Questions on the material
A. In the article on Chinese rental platform risks, how long are the leases that apartment rental companies usually sign with landlords?
B. Copy the passage of the rental platform article from "The Housing Rental" to "collect from tenants.", word for word.

Start of Quoted passage

Chinese Authorities Warn Renters and Landlords of Leasing Platform Risks
What’s new: Housing authorities in several Chinese cities told renters and landlords to be wary of “abnormal rental prices” offered by long-term rental businesses after a number of apartment rental operators absconded with tenants’ money.
The Housing Rental Association and Real Estate Agent Association of Hefei, the capital of central China’s Anhui province, issued a notice Thursday reminding landlords and tenants to be vigilant about leasing at prices significantly out of line with market levels. Shanghai, Guangzhou, Haikou and Chengdu recently issued similar warnings.
In recent months, several long-term apartment rental operators collapsed and their bosses vanished with tenants’ rents and deposits.
The background: Apartment rental companies sign long-term leases of usually 5–6 years with landlords, renovate the apartments and then sublet them to tenants. These platforms’ profits are supposed to come from premiums they charge tenants. But to quickly attract tenants and landlords, many Chinese apartment rental platforms have been offering higher rents to landlords than they collect from tenants.
The platforms usually require tenants to pay one year of rent in advance while they pay the landlords in quarterly installments. When tenants, mostly young people fresh out of college, can’t pay a year of rent in advance, these platforms form partnerships with financial institutions to offer rent loans to tenants.
In January, Q&K International Group, China’s first long-term apartment rental platform to be listed on Nasdaq, asked landlords to lower rents as the company faced mounting losses.
Another Nasdaq-listed long-term apartment rental platform, Danke Apartment, also faced a backlash from landlords after the company demanded that they reduce rates or offer a waiver of one month’s rent, citing the Covid-19 pandemic postponing the return of tenants.

End of Quoted passage
Start of Recorded information

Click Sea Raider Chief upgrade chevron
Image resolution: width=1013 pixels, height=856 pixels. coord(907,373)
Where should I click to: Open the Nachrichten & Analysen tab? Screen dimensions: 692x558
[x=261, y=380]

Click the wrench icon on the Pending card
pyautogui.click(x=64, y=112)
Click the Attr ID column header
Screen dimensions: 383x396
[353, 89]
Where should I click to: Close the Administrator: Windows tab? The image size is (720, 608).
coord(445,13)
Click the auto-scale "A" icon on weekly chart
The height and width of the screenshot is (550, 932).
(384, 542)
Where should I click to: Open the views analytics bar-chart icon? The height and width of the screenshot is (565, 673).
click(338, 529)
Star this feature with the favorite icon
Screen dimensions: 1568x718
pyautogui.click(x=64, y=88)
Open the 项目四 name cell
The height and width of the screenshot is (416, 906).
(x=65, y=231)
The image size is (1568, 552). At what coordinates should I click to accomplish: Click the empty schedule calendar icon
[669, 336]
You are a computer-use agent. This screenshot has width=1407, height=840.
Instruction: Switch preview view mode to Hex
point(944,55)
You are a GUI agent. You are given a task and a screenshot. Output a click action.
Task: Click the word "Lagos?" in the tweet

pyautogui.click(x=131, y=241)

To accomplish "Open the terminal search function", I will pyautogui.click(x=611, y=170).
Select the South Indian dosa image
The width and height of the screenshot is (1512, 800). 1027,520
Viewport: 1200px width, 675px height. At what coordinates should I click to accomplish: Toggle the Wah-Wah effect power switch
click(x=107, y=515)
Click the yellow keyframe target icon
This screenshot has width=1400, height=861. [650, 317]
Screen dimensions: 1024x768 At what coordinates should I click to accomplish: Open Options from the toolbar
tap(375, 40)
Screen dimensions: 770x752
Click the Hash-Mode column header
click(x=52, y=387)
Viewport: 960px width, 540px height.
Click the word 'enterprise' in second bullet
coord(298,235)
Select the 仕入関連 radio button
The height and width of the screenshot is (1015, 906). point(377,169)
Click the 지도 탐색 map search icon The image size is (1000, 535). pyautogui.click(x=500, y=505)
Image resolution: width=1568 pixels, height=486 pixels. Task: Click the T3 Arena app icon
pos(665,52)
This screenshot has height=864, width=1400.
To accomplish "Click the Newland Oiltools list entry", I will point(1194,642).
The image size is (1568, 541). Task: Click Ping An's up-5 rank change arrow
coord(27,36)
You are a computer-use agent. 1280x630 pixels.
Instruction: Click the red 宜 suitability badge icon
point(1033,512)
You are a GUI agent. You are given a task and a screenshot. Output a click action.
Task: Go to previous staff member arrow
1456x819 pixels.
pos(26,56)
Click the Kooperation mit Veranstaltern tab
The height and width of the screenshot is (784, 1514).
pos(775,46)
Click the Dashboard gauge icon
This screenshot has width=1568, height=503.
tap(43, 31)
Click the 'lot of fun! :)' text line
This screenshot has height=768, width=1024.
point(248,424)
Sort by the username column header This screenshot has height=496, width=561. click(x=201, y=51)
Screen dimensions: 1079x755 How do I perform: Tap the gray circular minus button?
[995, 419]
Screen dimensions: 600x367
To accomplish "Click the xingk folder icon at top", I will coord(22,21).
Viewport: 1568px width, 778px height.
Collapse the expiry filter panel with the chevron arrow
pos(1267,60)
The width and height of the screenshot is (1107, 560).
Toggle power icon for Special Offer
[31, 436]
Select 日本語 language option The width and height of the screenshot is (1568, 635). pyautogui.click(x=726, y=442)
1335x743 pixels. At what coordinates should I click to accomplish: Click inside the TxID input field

End of Recorded information

Response list
A. Usually 5–6 years.

B.
The Housing Rental Association and Real Estate Agent Association of Hefei, the capital of central China’s Anhui province, issued a notice Thursday reminding landlords and tenants to be vigilant about leasing at prices significantly out of line with market levels. Shanghai, Guangzhou, Haikou and Chengdu recently issued similar warnings.
In recent months, several long-term apartment rental operators collapsed and their bosses vanished with tenants’ rents and deposits.
The background: Apartment rental companies sign long-term leases of usually 5–6 years with landlords, renovate the apartments and then sublet them to tenants. These platforms’ profits are supposed to come from premiums they charge tenants. But to quickly attract tenants and landlords, many Chinese apartment rental platforms have been offering higher rents to landlords than they collect from tenants.